Still, what sticks in Goldberg’s craw about the embed program is the way it turns one group of reporters into “official reporters” and another group into “the unapproved,” not unlike the official credentialing that reporters in nearly every Middle East country must endure.
“Somebody should be able to stand outside and find fault other than the people inside,” Goldberg says.
But who? And how?
Scripps Howard’s Copeland holds the press, not the Pentagon, accountable for the journalistic shortcomings in Iraq.
“You don’t want to get the Army in the position of acting as assignment editor,” Copeland says, shuttling embeds and others around to battlefield hot spots. “That was one of the problems in the first Gulf War, they’d decide where we wanted to go.”

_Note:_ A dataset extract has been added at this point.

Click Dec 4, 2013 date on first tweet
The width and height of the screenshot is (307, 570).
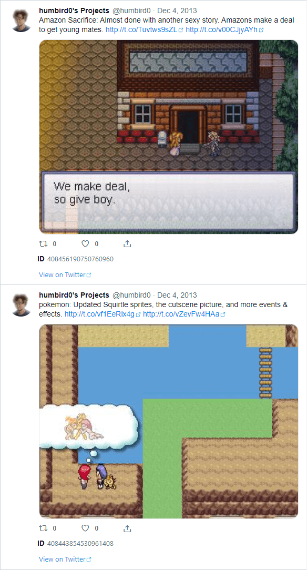click(x=177, y=11)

“Critics who don’t like the coverage should put some of the burden on the media and stop trying to blame everything on ‘censorship.’ I don’t think we should expect the Pentagon to do our jobs for us. It’s our responsibility—not the military’s—to figure out how to cover the story,” Copeland writes in e-mail.
A more diligent press would have covered the Iraq war by hiring experienced, Arabic-speaking reporters and translators in greater numbers and assigning more experienced war reporters to follow behind advancing U.S. forces as unilats.
“I’d be willing to talk with other news organizations about sending in our own team of people together but independent of U.S. forces,” says Copeland.